One of the proteins, WSSV449, has some similarity to host protein Tube and can function like Tube by activating the NF-κB pathway.

===Lifecycle===
Viral replication is nuclear; DNA-templated transcription is its method. The virus infects an unusually wide host range of crustaceans. Transmission of the virus is mainly through oral ingestion and water-borne routes in farms (horizontal transmission) and vertical transmission (from infected mother prawns) in the case of shrimp hatcheries. The virus is present in the wild stocks of shrimp, especially in the coastal waters adjacent to shrimp-farming regions in Asian countries, but mass mortalities of wild shrimp are yet to be observed.

| Genus | Host details | Tissue tropism | Entry details | Release details | Replication site | Assembly site | Transmission |
|---|---|---|---|---|---|---|---|
| Whispovirus | Crustaceans | Ectoderm; mesoderm | Unknown | Unknown | Nuclear | Nuclear | Contact |

==Clinical==

The virus has a wide host range. While shrimp can survive with the virus for extended periods of time, factors such as stress can cause the outbreak of WSS. The disease is highly virulent and leads to mortality rates of 100% within days in the case of cultured penaeid shrimps. Most of the cultured penaeid shrimps (Penaeus monodon, Marsupenaeus japonicus, Litopenaeus vannamei, and Fenneropenaeus indicus) are natural hosts of the virus. Several nonpenaeid shrimp were also found to be severely infected during experimental challenges. Many crustaceans such as crabs (Scylla spp., Portunus spp.), spiny lobsters (Panulirus spp.), crayfish (Astacus spp.', Cherax spp.) and freshwater shrimp (Macrobrachium spp.) are reported to be infected with variable severities depending on the lifestage of the host and presence of external stressors (temperature, salinity, bacterial diseases, pollutants).

Clinical signs of WSS include a sudden reduction in food consumption, lethargy, loose cuticle and often reddish discolouration, and the presence of white spots of 0.5 to 2.0 mm in diameter on the inside surface of the carapace, appendages, and cuticle over the abdominal segments.

==Pathology==
In the host, WSSV infects a wide variety of cells from ectodermal and mesodermal origin. Histological changes are seen in the gill epithelium, antennal gland, haematopoeitic tissue, nervous tissue, connective tissue, and intestinal epithelial tissue. Infected cells have prominent intranuclear occlusions that initially stain eosinophilic, but become basophilic with age; hypertrophied nuclei with chromatin margination; and cytoplasmic clearing. Pathogenesis involves widespread tissue necrosis and disintegration.

White spots on the shell of infected shrimp under scanning electron microscope appear as large, dome-shaped spots on the carapace measuring 0.3 to 3.0 mm in diameter. Smaller white spots of 0.02 to 0.10 mm appear as linked spheres on the cuticle surface. Chemical composition of the spots is similar to the carapace, calcium forming 80–90% of the total material, and may have derived from abnormalities of the cuticular epidermis.

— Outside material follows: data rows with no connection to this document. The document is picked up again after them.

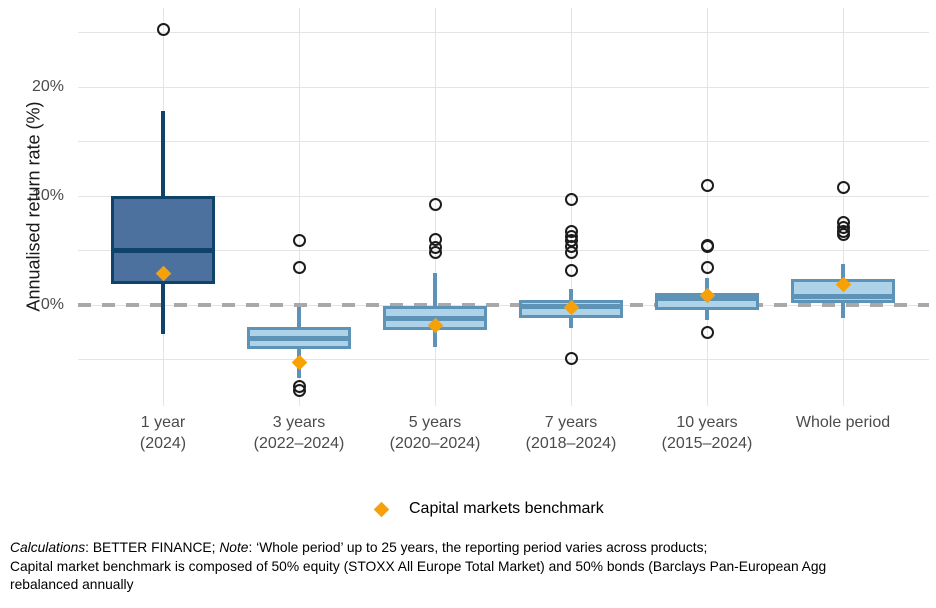 Image resolution: width=936 pixels, height=608 pixels. I want to click on y-axis-tick-label: 10%, so click(48, 196). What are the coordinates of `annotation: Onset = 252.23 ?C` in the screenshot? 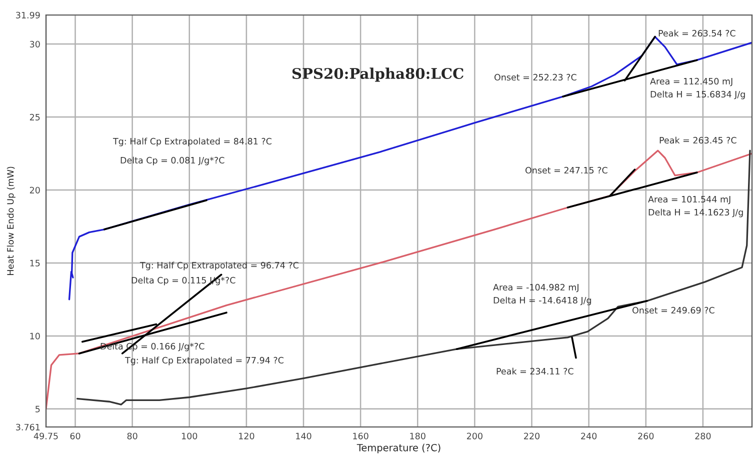 It's located at (535, 78).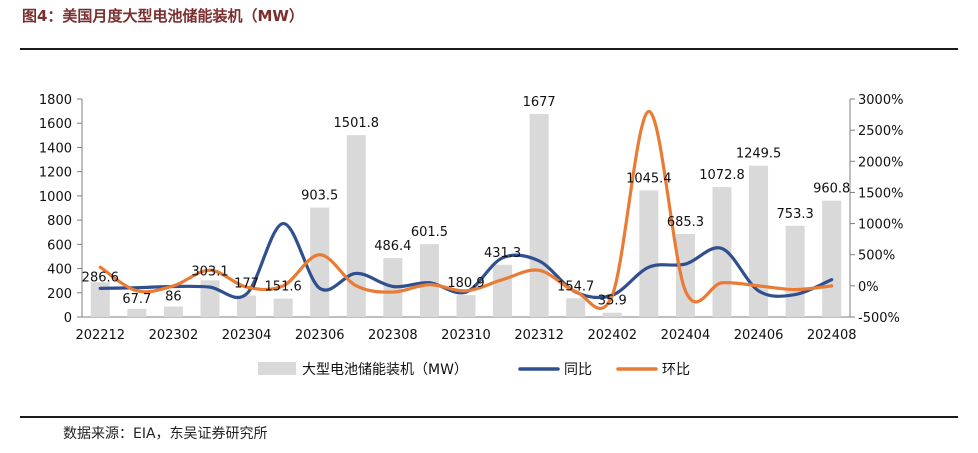 Image resolution: width=978 pixels, height=453 pixels. What do you see at coordinates (246, 284) in the screenshot?
I see `data-label-202304: 177` at bounding box center [246, 284].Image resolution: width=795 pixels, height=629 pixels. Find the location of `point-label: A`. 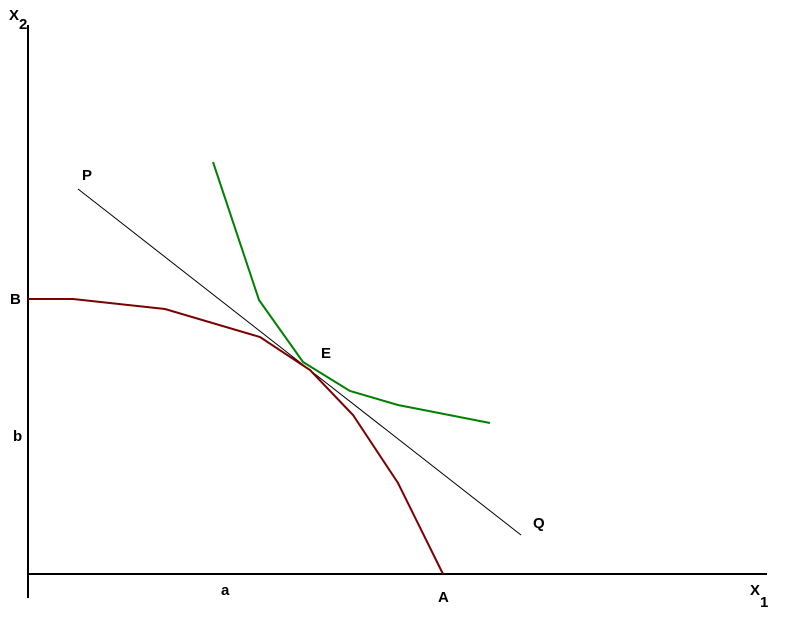

point-label: A is located at coordinates (444, 598).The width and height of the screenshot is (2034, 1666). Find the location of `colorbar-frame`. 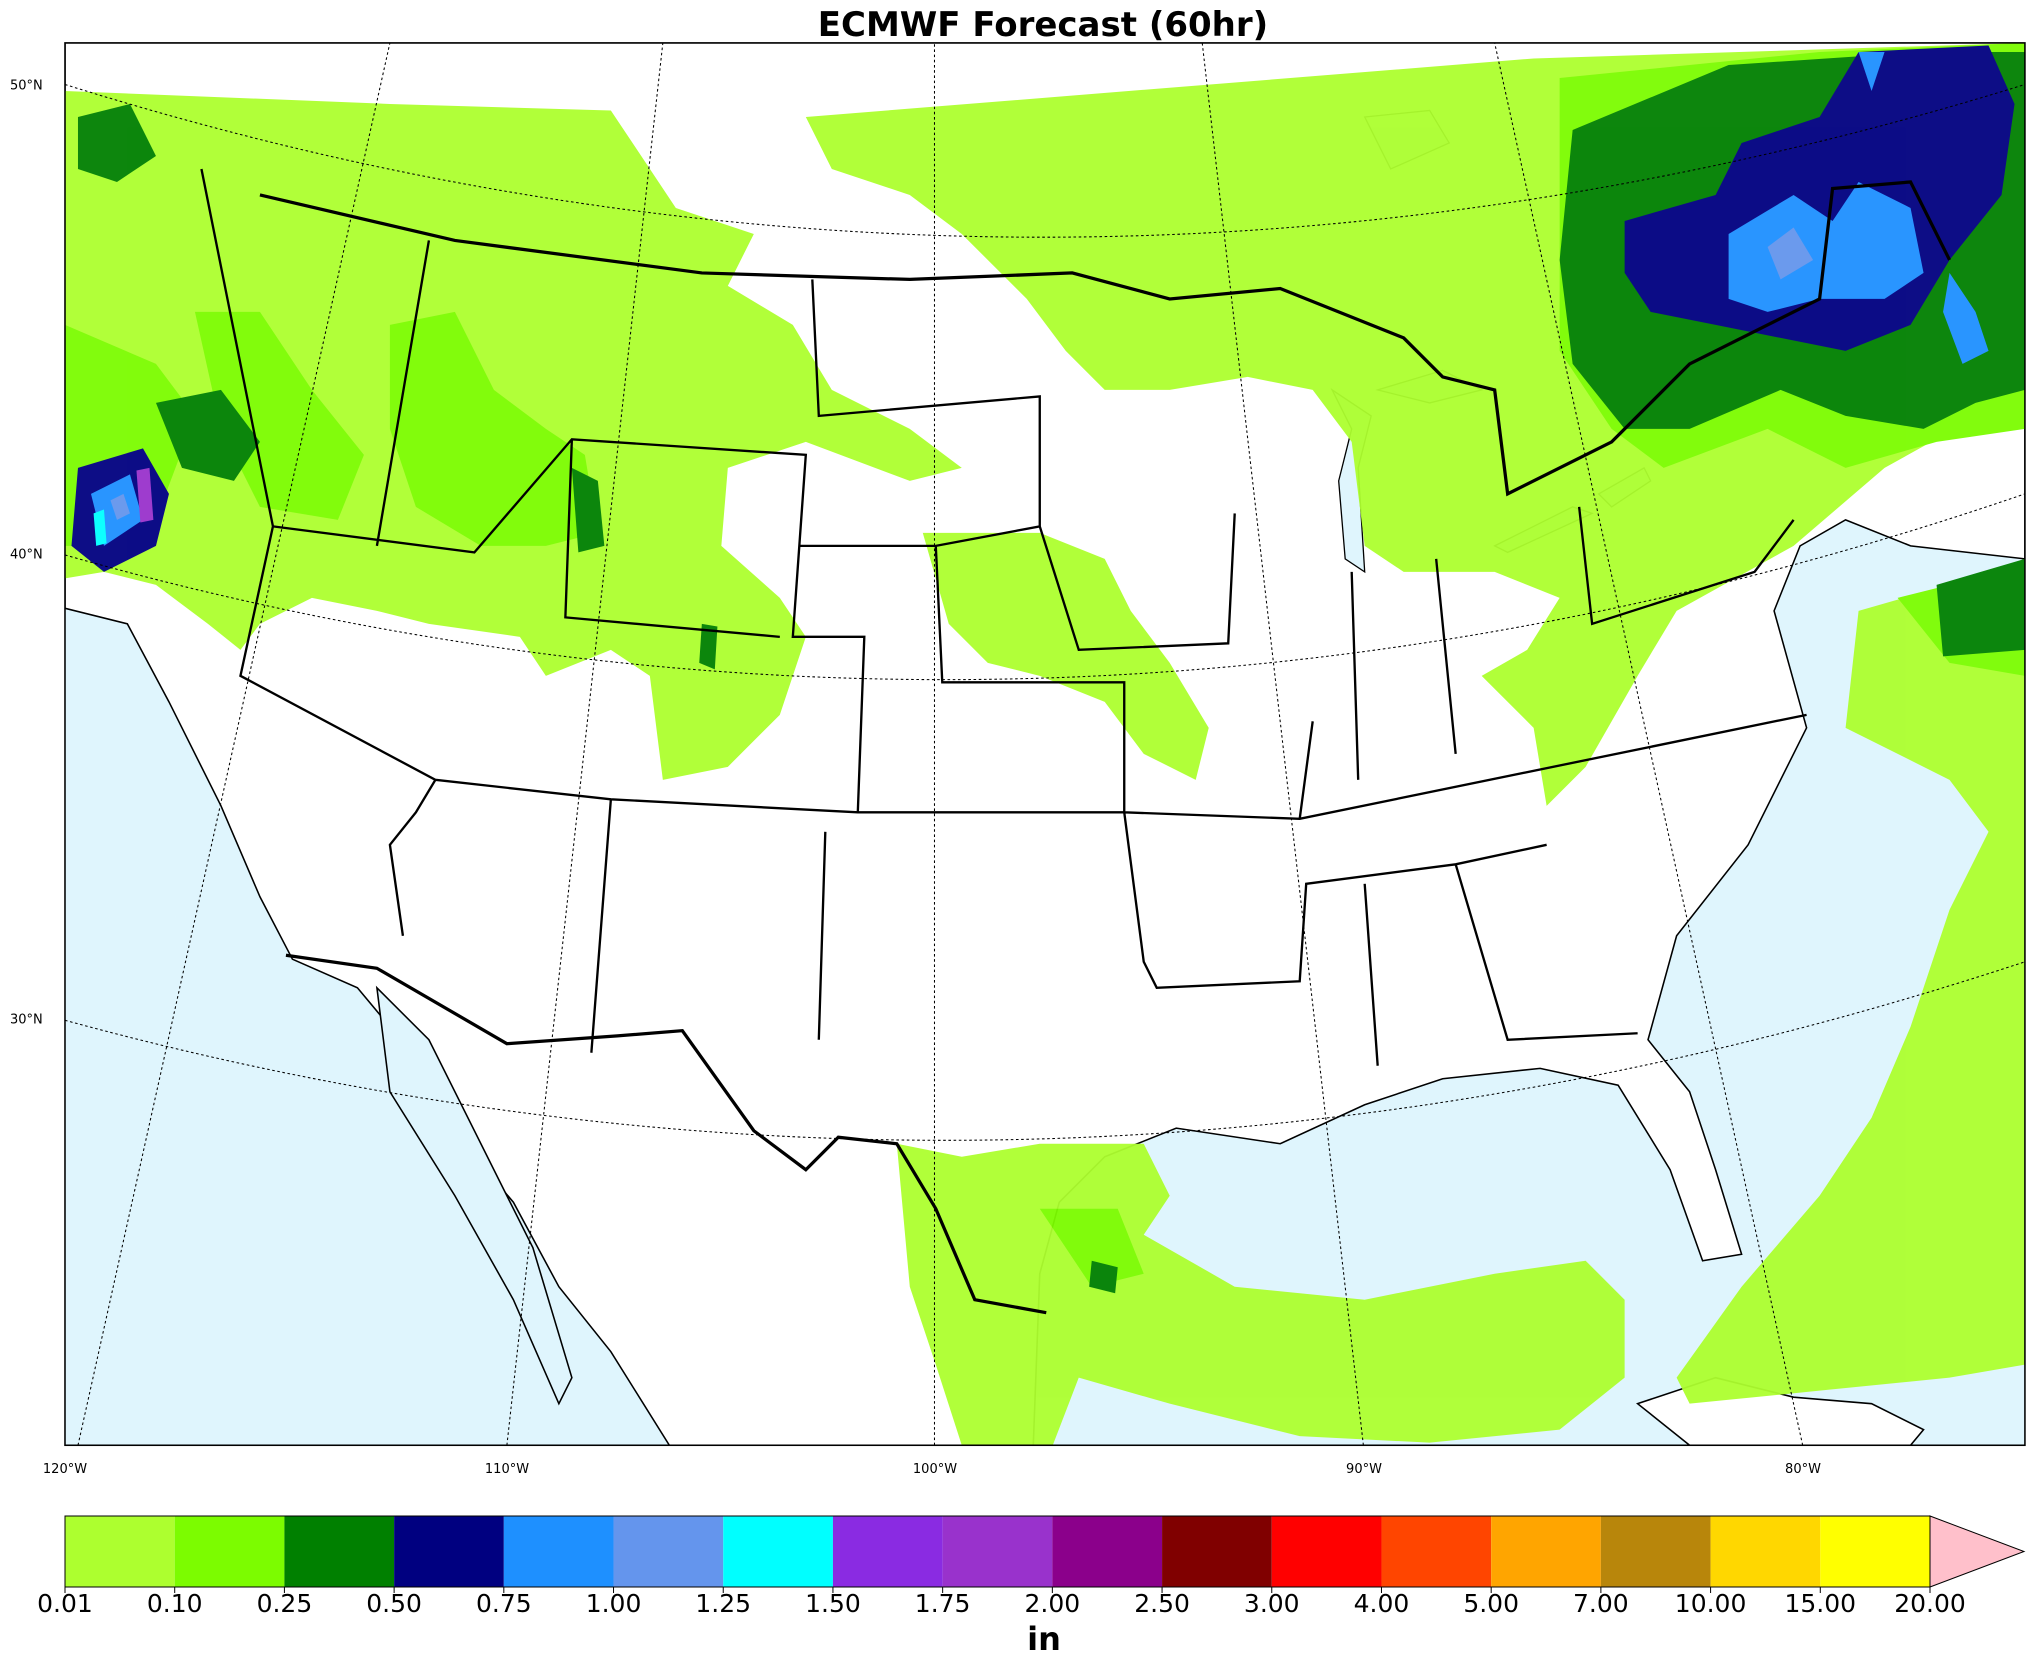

Several biochemical changes have been reported after infection with this virus: glucose consumption and plasma lactate concentration increase, glucose 6 phosphate dehydrogenase activity increases, and triglyceride concentration decreases. The voltage-dependent anion channel of the mitochondrion is also upregulated.

== Diagnosis ==
Infection with WSSV differs from other described penaeid infections yellowhead virus (YHV) and infectious hypodermal and hematopoietic necrosis virus (IHHNV) in the described histological findings, as YHV has a reduced tissue specificity, infecting only the intestinal epithelial tissues and IHHNV causes intranuclear occlusions that stain eosinophilic, but do not change over the course of the infection.

Rapid and specific diagnosis of the virus can be accomplished using nested or quantitative PCR.

==Treatment==
No treatments for WSS are available.

==Prevention==

A large number of disinfectants are widely used in shrimp farms and hatcheries to prevent an outbreak. Stocking of uninfected shrimp seeds and rearing them away from environmental stressors with extreme care to prevent contamination are useful management measures. Site selection may be one of the most crucial in preventing WSS. Shrimp farmed in areas with relatively low temperature fluctuations and at water temperatures greater than 29°C had increased resistance to WSSV.